═════ Source information
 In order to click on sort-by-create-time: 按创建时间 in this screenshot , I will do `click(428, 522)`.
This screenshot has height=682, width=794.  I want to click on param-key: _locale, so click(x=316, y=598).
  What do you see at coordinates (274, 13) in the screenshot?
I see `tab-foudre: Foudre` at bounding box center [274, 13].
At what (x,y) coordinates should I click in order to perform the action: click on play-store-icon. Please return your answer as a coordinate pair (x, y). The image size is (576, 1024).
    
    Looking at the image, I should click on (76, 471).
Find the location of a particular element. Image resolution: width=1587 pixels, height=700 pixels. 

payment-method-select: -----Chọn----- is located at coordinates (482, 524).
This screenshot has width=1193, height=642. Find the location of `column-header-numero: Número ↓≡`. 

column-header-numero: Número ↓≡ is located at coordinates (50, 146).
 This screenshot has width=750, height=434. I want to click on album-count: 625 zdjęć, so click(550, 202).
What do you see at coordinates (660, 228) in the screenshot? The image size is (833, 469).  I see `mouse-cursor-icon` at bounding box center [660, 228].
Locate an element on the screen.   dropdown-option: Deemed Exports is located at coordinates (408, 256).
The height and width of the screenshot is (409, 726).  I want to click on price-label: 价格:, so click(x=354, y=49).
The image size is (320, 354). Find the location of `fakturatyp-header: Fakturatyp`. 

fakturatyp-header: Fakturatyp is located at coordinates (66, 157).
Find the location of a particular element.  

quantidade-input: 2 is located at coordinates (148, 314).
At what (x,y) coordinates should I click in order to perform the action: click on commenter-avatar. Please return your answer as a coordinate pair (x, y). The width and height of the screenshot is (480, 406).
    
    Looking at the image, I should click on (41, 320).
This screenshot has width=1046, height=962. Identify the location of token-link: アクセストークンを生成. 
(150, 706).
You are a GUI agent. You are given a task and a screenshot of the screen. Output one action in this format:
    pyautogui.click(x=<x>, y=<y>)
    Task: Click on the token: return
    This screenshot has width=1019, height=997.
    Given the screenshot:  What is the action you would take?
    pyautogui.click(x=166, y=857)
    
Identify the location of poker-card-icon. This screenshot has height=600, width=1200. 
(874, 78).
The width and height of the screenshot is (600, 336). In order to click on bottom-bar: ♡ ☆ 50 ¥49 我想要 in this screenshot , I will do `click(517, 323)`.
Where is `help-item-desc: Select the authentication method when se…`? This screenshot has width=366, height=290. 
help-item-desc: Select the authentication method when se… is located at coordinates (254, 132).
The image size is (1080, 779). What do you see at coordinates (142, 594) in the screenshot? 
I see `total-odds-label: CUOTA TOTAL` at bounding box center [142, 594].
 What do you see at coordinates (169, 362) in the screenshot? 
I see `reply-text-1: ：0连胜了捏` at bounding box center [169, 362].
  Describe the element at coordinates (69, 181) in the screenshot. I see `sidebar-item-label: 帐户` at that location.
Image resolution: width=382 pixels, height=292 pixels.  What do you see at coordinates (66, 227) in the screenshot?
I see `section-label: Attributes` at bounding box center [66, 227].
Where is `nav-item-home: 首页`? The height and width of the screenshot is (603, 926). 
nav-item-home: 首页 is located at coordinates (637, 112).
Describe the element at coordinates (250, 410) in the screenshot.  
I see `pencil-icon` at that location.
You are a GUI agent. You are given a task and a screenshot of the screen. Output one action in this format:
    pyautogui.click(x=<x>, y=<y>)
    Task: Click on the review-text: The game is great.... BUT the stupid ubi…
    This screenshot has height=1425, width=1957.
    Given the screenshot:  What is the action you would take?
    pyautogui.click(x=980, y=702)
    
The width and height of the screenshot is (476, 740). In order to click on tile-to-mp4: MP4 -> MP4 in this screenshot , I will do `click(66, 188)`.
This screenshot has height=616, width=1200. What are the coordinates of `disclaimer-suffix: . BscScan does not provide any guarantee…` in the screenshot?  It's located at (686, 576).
══════════
• **Exercise directions**: Can you copy out the records above word for word, starting with the line that contains "The width and height of the screenshot is (600, 336)." and going on through the line that contains "center [142, 594]."?

• **Response to this task**:
The width and height of the screenshot is (600, 336). In order to click on bottom-bar: ♡ ☆ 50 ¥49 我想要 in this screenshot , I will do `click(517, 323)`.
Where is `help-item-desc: Select the authentication method when se…`? This screenshot has width=366, height=290. 
help-item-desc: Select the authentication method when se… is located at coordinates (254, 132).
The image size is (1080, 779). What do you see at coordinates (142, 594) in the screenshot? 
I see `total-odds-label: CUOTA TOTAL` at bounding box center [142, 594].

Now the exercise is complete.